▸ TASK OBJECTIVE
Print every line below without adding or leaving out a single word.

[[ RECORDS FOR PROCESSING open ]]

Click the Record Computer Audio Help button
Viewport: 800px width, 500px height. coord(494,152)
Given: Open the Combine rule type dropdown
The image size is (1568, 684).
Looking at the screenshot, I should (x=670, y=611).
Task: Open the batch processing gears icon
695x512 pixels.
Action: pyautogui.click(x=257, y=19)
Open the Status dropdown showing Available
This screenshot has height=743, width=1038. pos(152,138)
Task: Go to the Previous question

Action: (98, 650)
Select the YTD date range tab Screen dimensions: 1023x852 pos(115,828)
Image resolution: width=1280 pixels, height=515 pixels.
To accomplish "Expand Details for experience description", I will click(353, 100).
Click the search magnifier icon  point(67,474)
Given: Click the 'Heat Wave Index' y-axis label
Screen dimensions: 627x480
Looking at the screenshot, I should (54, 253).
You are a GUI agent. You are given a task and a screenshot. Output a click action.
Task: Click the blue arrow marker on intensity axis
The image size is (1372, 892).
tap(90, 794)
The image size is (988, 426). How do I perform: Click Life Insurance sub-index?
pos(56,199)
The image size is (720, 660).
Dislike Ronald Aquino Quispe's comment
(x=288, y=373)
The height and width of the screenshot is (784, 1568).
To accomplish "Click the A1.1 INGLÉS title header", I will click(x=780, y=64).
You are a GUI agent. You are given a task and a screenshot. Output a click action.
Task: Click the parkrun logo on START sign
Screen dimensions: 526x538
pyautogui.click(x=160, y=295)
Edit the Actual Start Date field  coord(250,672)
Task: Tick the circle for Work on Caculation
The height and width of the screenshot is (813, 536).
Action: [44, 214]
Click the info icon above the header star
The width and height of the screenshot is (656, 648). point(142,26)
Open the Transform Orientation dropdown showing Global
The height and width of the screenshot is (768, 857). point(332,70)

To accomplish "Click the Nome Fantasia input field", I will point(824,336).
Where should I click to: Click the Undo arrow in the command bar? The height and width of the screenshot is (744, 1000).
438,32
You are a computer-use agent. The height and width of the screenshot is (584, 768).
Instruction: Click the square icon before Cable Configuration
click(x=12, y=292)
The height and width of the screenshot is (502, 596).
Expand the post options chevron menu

[[ RECORDS FOR PROCESSING closed ]]

▸ SOLUTION FOR THIS TASK
Click the Record Computer Audio Help button
Viewport: 800px width, 500px height. coord(494,152)
Given: Open the Combine rule type dropdown
The image size is (1568, 684).
Looking at the screenshot, I should (x=670, y=611).
Task: Open the batch processing gears icon
695x512 pixels.
Action: pyautogui.click(x=257, y=19)
Open the Status dropdown showing Available
This screenshot has height=743, width=1038. pos(152,138)
Task: Go to the Previous question

Action: (98, 650)
Select the YTD date range tab Screen dimensions: 1023x852 pos(115,828)
Image resolution: width=1280 pixels, height=515 pixels.
To accomplish "Expand Details for experience description", I will click(353, 100).
Click the search magnifier icon  point(67,474)
Given: Click the 'Heat Wave Index' y-axis label
Screen dimensions: 627x480
Looking at the screenshot, I should (54, 253).
You are a GUI agent. You are given a task and a screenshot. Output a click action.
Task: Click the blue arrow marker on intensity axis
The image size is (1372, 892).
tap(90, 794)
The image size is (988, 426). How do I perform: Click Life Insurance sub-index?
pos(56,199)
The image size is (720, 660).
Dislike Ronald Aquino Quispe's comment
(x=288, y=373)
The height and width of the screenshot is (784, 1568).
To accomplish "Click the A1.1 INGLÉS title header", I will click(x=780, y=64).
You are a GUI agent. You are given a task and a screenshot. Output a click action.
Task: Click the parkrun logo on START sign
Screen dimensions: 526x538
pyautogui.click(x=160, y=295)
Edit the Actual Start Date field  coord(250,672)
Task: Tick the circle for Work on Caculation
The height and width of the screenshot is (813, 536).
Action: [44, 214]
Click the info icon above the header star
The width and height of the screenshot is (656, 648). point(142,26)
Open the Transform Orientation dropdown showing Global
The height and width of the screenshot is (768, 857). point(332,70)

To accomplish "Click the Nome Fantasia input field", I will point(824,336).
Where should I click to: Click the Undo arrow in the command bar? The height and width of the screenshot is (744, 1000).
438,32
You are a computer-use agent. The height and width of the screenshot is (584, 768).
Instruction: Click the square icon before Cable Configuration
click(x=12, y=292)
The height and width of the screenshot is (502, 596).
Expand the post options chevron menu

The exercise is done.